Bei aller Unterschiedlichkeit der Definitionsversuche in zahlreichen Nachschlagewerken: In der Regel wird Mut als eine Eigenschaft beschrieben, die dazu befähigt, sich wissentlich und willentlich in eine mit Gefahr und Unsicherheit verbundene Situation zu begeben. Bewusstsein, Wille und die – mehr oder weniger freie – Entscheidung für ein Risiko oder eine Gefahr sind also Grundkriterien von Mut. Wer gar nicht weiß, dass es ein Risiko bedeuten kann, sich ungeschminkt zu zeigen, ist ebenso wenig mutig wie derjenige, der ein solches Foto unbeabsichtigt von sich postet. Während der Aspekt des Vorsatzes vergleichsweise simpel zu fassen ist, bleibt die Frage nach dem Risiko etwas, das sich kaum eindeutig beurteilen lässt. Sie ist vielmehr abhängig von der Perspektive, aus der man eine Antwort zu geben versucht.

Die Bewertung des Risikos hängt neben berechenbaren Fakten vom sozialen Kontext ab - von den in der Gesellschaft geltenden Normen, Werten und Gebräuchen. So ist z.B. das Risiko, Opfer eines Flugzeugabsturzes zu werden relativ gering. Dementsprechend gilt man in Deutschland gemeinhin nicht als besonders mutig, wenn man eine Maschine besteigt, um von Berlin nach München zu fliegen. Für einen Passagier mit Flugangst stellt sich das aber völlig anders dar. Das berechenbare Risiko bleibt gleichermaßen gering, das persönliche, gefühlte Risiko und die zu überwindende Angst jedoch können immens sein. Mit dem Mut ist es deshalb ein bisschen wie bei der Mondlandung, nur umgekehrt: Was ein kleiner Schritt für die Welt ist, kann ein riesiger Sprung für einen Menschen sein.

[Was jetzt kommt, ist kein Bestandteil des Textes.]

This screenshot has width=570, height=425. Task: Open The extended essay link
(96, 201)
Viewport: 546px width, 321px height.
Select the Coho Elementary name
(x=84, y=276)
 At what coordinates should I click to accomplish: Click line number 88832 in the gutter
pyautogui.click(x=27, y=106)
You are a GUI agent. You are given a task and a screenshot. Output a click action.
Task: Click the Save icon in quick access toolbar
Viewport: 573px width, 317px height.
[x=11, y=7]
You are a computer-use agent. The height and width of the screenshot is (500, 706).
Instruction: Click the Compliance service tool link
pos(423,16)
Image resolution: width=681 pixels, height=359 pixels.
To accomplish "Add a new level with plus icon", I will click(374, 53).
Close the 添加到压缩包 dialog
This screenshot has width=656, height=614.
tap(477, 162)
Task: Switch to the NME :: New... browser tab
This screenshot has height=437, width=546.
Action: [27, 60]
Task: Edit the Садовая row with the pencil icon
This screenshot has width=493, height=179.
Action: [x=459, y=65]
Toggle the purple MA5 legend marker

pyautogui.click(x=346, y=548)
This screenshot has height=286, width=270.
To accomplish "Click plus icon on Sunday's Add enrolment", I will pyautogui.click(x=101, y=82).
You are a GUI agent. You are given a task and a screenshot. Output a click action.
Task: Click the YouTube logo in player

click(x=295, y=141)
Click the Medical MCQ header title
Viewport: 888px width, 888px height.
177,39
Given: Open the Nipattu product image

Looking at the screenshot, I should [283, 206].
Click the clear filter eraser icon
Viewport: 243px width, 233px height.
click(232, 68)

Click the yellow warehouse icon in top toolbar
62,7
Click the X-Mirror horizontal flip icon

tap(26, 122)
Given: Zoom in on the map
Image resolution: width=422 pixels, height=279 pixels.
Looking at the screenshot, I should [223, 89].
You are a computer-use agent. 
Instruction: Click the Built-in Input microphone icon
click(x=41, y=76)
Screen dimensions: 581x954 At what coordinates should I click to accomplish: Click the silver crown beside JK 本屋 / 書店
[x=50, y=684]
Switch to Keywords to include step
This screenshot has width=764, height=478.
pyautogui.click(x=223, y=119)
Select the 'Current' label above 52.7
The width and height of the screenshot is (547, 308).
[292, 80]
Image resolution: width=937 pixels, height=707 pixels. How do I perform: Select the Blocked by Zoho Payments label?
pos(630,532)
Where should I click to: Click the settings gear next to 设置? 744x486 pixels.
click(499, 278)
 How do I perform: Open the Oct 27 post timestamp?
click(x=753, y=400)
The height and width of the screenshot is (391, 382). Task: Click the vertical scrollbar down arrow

Aus diesem Grund kommt es für mich vor allem auf die Einschätzung der agierenden Person an, die

über Mut oder Mutlosigkeit einer Handlung entscheidet. Nur die individuelle Bewertung kann sagen, wie groß die Überwindung ist. Das Maß der Überwindung ist dann, wenn Sie so wollen, das Maß des Mutes.

Wenn Mut eine Tugend ist, dann vor allem deshalb, weil Menschen wachsen, wenn sie ihre Grenzen überwinden. Weil Entscheidungen (auch die manchmal besonders mutigen, gerade kein Risiko einzugehen) zu einem selbstbestimmten Leben gehören. Weil Mut bedeutet, in schwierigen Situationen handlungsfähig zu sein. Und weil das, was Einzelne wagen, immer auch Wirkung auf die Gesellschaft hat, in der sie leben. Mut ist, so gesehen, tatsächlich etwas Großes, Ernsthaftes und Bedeutsames. Mit oberflächlichen Schönheitsidealen hat er zumindest gemein, dass beides im Auge des Betrachters liegt. Und was die Frage im erwähnten Artikel betrifft: Die muss zunächst einmal jeder für sich selbst beantworten. Aus gesellschaftlicher Perspektive aber bleibe ich doch beim Ja. Ja, es ist mutig, sich in unserer Welt als normaler Mensch zu präsentieren. So wie man ist. Dass ich bedaure, dass das so ist, ist dann wieder ein anderes Thema.